▸ **Выбранный отрывок**
..........

Кристоф беззаветно любит музыку. «Все музыка для музыкальной души. Все, что колеблется, и движется, и трепещет, и дышит — солнечные летние дни и свист ночного ветра, струящийся свет и мерцание звезд, гроза, щебет птиц, жужжание насекомых, шелест листвы, любимые или ненавистные голоса, все привычные домашние звуки, скрип дверей, звон крови в ушах среди ночной тишины,— все сущее есть музыка: нужно только ее услышать». Эту музыку живого бытия молодой композитор стремится передать в своих симфониях. И, как музыка, прекрасны образы женщин, дорогих Кристофу, — его матери Луизы, Антуанетты, Грации, прекрасны образы людей из народа, к которым принадлежит сам Кристоф.
Пробиваясь сквозь толчею «ярмарки на площади», Кристоф не внимает уверениям модного журналиста Сильвена Кона: «Франция — это мы...» Он подозревает, что существует другая, настоящая Франция, которая основательно запрятана. Мечтая о мужественном, здоровом и героическом искусстве, Кристоф обращается к прошлому — к согретой глубоким внутренним огнем суровой правде полотен Рембрандта, к философским взлетам второй части Фауста, к мудрому смеху Рабле, к могучему размаху Бетховенского гения. Но вот появляется француз Оливье Жаннен, который знакомит Кристофа с подлинной Францией, с ее свободолюбивым народом. И с этого момента в эпической песне «Жан Кристоф», как назвал произведение сам Роллан, словно оживает мотив старофранцузского эпоса: «Мудр Оливье, а граф Роланд отважен...» Рука об руку проходят два друга: сильный и страстный, деятельный и бесстрашный Кристоф, сдержанный и задумчивый поэт-философ Оливье.

..........

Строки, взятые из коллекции
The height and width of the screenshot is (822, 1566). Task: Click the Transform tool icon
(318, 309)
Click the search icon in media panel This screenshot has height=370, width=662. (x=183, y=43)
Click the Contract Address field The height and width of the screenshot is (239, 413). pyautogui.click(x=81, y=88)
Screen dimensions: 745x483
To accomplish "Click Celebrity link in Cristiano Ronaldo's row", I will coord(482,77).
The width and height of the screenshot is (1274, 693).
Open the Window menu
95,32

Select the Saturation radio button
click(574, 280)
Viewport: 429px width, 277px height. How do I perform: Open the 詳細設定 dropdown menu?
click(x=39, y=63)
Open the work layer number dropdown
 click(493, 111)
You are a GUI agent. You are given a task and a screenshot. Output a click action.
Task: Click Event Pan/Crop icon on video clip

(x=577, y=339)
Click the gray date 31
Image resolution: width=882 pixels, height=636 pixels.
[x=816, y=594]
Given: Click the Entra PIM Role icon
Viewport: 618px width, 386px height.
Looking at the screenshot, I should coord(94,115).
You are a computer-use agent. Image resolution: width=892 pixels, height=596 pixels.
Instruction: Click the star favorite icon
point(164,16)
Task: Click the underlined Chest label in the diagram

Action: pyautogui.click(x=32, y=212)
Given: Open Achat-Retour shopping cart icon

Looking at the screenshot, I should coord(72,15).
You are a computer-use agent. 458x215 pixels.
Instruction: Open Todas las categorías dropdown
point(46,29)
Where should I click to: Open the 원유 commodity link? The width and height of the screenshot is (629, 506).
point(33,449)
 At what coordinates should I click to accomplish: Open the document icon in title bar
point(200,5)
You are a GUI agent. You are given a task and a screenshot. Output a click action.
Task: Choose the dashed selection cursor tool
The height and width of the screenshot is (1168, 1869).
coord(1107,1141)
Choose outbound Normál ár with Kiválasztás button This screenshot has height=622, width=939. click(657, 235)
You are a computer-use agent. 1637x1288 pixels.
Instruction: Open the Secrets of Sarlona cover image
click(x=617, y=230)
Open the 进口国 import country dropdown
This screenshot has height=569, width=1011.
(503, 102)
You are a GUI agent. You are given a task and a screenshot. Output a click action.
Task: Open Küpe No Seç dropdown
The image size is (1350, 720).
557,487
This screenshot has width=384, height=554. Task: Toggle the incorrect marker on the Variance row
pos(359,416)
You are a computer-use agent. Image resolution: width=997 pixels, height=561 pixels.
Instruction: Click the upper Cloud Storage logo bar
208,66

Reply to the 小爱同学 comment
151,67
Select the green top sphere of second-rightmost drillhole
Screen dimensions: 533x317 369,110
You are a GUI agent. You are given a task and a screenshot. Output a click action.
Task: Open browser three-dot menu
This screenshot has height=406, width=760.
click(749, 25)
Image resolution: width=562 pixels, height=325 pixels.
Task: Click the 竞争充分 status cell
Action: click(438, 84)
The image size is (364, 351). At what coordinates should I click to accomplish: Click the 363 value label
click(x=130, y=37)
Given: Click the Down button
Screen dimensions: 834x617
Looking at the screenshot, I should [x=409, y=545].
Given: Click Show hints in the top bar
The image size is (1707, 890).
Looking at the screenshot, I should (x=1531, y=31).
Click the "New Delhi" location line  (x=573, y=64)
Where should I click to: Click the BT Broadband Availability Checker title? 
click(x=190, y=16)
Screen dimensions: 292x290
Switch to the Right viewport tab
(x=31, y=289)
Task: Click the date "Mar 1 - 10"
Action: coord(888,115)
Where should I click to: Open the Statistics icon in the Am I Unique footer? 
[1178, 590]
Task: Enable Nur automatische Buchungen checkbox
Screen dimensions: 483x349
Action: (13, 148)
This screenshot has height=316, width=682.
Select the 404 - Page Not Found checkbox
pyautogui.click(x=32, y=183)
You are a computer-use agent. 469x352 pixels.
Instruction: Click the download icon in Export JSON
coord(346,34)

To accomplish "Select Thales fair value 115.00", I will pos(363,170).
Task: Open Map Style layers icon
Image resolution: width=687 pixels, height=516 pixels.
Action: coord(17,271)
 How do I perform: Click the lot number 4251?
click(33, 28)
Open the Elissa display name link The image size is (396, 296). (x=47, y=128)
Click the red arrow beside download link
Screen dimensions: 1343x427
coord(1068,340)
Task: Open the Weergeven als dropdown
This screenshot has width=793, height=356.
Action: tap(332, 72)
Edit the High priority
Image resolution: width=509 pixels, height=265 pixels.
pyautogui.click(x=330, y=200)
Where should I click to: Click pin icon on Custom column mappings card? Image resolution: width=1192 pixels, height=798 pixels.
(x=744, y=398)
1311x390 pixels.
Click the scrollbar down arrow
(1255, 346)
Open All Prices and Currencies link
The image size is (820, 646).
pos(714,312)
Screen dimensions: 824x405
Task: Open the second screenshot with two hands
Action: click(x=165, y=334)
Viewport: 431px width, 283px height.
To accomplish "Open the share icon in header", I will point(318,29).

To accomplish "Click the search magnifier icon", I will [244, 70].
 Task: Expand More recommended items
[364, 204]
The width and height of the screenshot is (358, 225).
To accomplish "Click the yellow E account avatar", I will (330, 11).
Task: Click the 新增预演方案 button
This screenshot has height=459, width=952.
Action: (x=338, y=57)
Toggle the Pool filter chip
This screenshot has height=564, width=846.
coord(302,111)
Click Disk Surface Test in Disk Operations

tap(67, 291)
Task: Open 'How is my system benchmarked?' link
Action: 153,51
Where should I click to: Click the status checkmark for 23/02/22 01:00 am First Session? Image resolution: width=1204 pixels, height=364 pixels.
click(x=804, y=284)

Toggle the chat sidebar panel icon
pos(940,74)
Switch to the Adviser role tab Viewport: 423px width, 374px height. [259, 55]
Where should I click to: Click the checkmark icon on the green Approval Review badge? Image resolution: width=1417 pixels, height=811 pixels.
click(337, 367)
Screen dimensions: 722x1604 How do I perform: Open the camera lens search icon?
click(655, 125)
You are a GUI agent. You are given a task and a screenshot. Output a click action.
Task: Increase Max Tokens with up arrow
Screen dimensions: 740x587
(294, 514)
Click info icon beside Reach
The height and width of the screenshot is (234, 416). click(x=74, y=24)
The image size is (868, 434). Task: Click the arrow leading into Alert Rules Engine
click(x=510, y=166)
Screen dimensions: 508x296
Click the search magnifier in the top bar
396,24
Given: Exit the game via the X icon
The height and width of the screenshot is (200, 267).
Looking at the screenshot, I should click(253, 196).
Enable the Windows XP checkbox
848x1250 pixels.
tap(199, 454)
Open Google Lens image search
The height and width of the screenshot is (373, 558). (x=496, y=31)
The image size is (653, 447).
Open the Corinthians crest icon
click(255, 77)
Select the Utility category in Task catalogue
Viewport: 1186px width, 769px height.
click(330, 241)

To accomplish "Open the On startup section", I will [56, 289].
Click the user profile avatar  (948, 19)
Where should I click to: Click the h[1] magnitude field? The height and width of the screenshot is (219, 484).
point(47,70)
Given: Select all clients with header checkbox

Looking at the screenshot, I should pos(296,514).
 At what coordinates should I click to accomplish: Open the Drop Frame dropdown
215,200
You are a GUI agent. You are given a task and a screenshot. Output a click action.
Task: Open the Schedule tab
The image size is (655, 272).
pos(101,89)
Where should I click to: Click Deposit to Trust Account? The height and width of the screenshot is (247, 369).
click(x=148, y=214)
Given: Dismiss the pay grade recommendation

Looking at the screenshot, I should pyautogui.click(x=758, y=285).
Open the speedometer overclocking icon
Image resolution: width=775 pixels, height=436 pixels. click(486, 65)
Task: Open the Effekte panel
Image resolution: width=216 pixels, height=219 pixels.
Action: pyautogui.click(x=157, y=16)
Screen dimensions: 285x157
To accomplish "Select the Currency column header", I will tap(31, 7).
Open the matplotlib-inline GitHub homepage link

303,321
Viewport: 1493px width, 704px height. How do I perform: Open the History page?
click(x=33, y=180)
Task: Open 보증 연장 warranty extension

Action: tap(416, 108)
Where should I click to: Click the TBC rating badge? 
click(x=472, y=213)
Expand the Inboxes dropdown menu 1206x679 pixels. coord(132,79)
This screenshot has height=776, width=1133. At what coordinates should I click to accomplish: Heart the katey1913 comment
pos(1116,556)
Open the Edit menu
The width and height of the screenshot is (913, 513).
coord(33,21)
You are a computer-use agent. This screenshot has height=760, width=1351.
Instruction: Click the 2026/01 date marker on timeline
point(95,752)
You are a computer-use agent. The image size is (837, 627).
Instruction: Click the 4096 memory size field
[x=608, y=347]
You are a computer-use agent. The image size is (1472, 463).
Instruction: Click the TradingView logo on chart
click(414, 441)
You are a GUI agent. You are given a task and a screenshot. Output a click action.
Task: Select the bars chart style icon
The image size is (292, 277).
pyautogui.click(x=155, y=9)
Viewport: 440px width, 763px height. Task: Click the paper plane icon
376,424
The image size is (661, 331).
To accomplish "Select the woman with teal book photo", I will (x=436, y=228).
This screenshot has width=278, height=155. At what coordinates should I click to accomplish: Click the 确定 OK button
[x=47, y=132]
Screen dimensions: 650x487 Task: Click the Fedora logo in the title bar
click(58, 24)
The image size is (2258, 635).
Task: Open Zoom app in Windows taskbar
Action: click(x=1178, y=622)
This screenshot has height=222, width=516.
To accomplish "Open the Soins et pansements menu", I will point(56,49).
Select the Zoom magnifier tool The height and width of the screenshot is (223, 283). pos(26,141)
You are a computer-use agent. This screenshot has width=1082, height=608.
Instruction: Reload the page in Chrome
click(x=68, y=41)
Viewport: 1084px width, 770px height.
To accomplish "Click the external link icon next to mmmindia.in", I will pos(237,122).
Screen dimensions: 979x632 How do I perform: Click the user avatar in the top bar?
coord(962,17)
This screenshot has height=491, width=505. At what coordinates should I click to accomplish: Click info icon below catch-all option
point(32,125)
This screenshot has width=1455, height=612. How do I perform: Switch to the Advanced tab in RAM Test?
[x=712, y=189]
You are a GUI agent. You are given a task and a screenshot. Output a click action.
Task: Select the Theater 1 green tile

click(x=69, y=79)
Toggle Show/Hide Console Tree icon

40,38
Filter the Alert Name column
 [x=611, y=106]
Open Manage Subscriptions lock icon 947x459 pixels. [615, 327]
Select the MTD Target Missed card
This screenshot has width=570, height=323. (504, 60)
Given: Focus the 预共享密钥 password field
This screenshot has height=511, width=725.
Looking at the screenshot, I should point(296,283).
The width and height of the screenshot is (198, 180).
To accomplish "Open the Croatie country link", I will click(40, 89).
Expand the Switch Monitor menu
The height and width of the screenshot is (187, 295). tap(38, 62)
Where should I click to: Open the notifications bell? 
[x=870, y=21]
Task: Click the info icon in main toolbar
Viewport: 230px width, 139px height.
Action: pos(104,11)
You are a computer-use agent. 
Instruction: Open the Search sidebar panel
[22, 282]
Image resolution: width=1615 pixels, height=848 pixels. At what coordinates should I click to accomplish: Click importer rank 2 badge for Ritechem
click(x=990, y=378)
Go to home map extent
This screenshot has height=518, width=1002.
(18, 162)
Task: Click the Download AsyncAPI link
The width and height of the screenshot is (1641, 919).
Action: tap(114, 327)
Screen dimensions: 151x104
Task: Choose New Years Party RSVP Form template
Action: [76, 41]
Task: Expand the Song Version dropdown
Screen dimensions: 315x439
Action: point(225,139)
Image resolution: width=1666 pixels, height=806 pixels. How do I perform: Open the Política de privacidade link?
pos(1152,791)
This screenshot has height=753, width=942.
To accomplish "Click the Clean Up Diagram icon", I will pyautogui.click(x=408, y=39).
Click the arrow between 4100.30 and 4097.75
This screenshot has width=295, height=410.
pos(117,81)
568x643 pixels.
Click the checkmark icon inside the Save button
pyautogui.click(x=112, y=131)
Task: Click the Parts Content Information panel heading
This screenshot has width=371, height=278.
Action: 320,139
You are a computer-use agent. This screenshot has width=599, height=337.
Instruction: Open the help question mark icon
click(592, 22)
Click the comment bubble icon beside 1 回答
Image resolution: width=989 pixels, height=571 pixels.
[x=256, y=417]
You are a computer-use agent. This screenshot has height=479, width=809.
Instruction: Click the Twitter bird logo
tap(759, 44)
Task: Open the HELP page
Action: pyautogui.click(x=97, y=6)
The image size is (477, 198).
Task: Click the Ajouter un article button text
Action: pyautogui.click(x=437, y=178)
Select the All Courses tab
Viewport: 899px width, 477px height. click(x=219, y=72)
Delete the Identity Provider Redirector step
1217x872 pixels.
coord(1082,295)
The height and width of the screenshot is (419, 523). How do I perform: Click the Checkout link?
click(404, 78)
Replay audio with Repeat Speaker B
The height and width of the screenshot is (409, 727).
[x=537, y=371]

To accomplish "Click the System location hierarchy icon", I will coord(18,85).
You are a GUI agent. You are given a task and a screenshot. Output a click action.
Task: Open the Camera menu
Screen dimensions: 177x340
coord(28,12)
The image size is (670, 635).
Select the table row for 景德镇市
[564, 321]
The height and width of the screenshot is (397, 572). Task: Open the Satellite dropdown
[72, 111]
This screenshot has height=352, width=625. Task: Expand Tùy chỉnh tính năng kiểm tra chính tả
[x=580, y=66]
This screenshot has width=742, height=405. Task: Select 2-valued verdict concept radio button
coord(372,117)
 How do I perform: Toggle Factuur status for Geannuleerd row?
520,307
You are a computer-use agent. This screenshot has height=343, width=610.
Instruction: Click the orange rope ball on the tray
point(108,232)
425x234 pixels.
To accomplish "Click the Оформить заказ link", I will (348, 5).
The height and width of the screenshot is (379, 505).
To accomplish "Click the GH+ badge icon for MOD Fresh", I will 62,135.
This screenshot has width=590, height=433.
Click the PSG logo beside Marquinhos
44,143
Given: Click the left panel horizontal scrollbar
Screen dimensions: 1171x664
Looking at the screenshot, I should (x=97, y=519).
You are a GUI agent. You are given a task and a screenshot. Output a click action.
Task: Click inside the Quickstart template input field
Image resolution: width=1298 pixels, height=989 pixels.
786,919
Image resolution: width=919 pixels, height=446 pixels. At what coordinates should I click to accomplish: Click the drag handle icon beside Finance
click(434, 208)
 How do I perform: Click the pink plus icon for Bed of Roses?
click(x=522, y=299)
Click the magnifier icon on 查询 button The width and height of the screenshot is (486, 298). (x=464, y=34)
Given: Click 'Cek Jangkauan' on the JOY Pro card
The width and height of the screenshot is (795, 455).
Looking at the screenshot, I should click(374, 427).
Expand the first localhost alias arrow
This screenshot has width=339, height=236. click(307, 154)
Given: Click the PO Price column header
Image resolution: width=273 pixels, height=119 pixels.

..........

▸ **Что сделать**
1 > Ответьте на вопросы по отрывку о Кристофе:
(a) Как зовут мать Кристофа?
(b) Уверениям какого модного журналиста не внимает Кристоф?
(c) Как назвал произведение «Жан Кристоф» сам Роллан?
2 > Допишите следующую часть отрывка о Кристофе, начав сразу после его последнего предложения.
Эти строки никак не связаны с отрывком о Кристофе.

▸ **Ответы по заданиям**
1 >
(a) Луиза.
(b) Сильвена Кона.
(c) Эпической песней.

2 >
Смелый бунтарь в области искусства, Кристоф чужд идеям революции и классовой борьбы, он предпочитает не примыкать ни к каким партиям. Вот почему Роллан, во многом солидарный со своим героем, не осуществил задуманный ранее том, который должен был предшествовать «Неопалимой купине»,— историю эмиграции Кристофа в Лондон и его сближения с революционными деятелями «типа Мадзини или Ленина». После поражения русской революции 1905 года, автор сам не видел реальных путей борьбы, а это привело к кризису и его героя. Трагически гибнет Оливье во время политической демонстрации, умирает Грация, воплощающая в себе гармонию и «героическую ясность» итальянского искусства. Кристоф отходит от борьбы. В одиночестве кончает он свои дни накануне мировой войны. Но его последние минуты согреты радостным предчувствием больших перемен, «грядущего дня», на пороге которого стоит современный мир.
Огромен гуманистический смысл романа, посвященного «свободным душам всех наций, которые страдают, борются и — победят». Этим призывом к единению людей разных национальностей в канун империалистической бойни Роллан приобрел себе друзей во всех странах мира.
Кристоф не мог найти выхода и кончил свой путь смягчением и примирением противоречий. Но путь создателя «Жана Кристофа» продолжался. «Кристоф, наконец, мертв. Скорее, другую человеческую оболочку, более свободную, в которую я мог бы воплотиться! Кола был первым, кто попался мне под руку».

«ЖИВ КУРИЛКА!»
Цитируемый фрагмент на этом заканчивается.